Wouldn't the answer be Greedy Best First Search since the path cost $= 0$?
Which search strategy is simulated by the $A*$ search algorithm if we take cost function$ g(n) = 0$ if one assumes no further restrictions on the heuristic function $h$?
- Depth First Search
- Greedy Best First Search
- Uniform Cost Search
- None of the above.
Edit: I believe it is Greedy Best First Search because the GBFS always looks for the lowest next heuristic, while the A* search looks for the lowest sum of the pathcost + heuristic. If pathcost is 0, then there would be no difference between the two?
Greedy Best First Search (GBFS) is the correct answer.
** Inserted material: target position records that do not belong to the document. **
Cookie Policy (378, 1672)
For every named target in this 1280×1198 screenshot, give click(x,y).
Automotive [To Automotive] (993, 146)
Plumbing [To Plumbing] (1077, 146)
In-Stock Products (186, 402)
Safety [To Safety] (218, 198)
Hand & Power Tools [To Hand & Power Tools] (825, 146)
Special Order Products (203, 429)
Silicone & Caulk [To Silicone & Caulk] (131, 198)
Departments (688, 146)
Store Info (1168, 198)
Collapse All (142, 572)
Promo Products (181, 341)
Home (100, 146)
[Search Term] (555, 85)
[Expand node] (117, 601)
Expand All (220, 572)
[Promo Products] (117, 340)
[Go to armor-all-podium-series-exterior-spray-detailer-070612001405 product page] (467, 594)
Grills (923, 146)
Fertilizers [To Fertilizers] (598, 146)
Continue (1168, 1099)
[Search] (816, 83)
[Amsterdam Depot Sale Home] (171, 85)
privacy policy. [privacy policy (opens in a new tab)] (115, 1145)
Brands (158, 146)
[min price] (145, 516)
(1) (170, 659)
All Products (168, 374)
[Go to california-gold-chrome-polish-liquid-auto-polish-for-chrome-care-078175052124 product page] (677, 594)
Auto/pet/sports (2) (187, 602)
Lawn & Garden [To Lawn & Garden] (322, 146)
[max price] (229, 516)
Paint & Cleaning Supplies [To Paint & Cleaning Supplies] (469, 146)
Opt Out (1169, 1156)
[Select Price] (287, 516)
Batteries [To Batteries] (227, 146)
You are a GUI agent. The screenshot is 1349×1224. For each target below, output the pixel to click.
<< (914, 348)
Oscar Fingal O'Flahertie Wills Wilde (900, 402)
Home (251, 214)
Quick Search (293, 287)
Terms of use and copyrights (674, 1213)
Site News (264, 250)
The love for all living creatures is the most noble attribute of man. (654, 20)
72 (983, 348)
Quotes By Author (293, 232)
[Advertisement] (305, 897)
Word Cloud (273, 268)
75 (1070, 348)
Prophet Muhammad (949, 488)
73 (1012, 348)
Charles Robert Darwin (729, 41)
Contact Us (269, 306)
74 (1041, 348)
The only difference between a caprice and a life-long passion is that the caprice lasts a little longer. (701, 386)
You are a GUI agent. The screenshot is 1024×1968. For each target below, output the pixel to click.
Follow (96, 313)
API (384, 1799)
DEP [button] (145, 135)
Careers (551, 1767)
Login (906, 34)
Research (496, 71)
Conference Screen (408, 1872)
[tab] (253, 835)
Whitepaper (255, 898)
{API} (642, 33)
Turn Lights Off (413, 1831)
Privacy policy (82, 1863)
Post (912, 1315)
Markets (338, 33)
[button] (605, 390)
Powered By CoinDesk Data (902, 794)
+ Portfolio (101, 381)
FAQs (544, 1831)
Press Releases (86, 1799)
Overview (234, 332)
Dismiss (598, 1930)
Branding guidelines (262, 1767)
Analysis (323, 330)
To demonstrate this, we need to address the two properties that differ between A* and GBFS:
Let $h(n)$ be the heuristic value of the search node $n$, and let $g(n)$ be the distance from the initial search node to $n$. Assuming similar tie-breaking for both algorithms, GBFS selects nodes from the OPEN LIST based on their heuristic value $h(n)$. A* selects nodes based on $f(n) = g(n) + h(n)$. Given the assumption that $g(n) = 0$ for every $n$, we have that $f(n) = h(n)$. Thus, the order of selecting nodes from the OPEN LIST is the same.
To demonstrate that the OPEN LIST and CLOSED LIST are similar for both GBFS and A* after each step of the algorithms, we need to show that the RE-OPEN subroutine is never activated for problems with a cost function of $g(n) = 0$.
The RE-OPEN subroutine is activated if the following conditions hold for the currently inspected node $n$: the search has already encountered and expanded the node $n$ ($n$ is in the CLOSED LIST), and the current path to $n$ is shorter than the path we previously expanded $n$ with. In this case, A* updates the path to $n$ and puts it back in the OPEN LIST. However, this is impossible in the case where $g(n) = 0$ for every $n$, as all paths to all nodes cost zero. Thus, the RE-OPEN subroutine is never activated.
Hence, A* behaves like GBFS for a zero-cost problem when using the same heuristic function and tie-breaking strategy.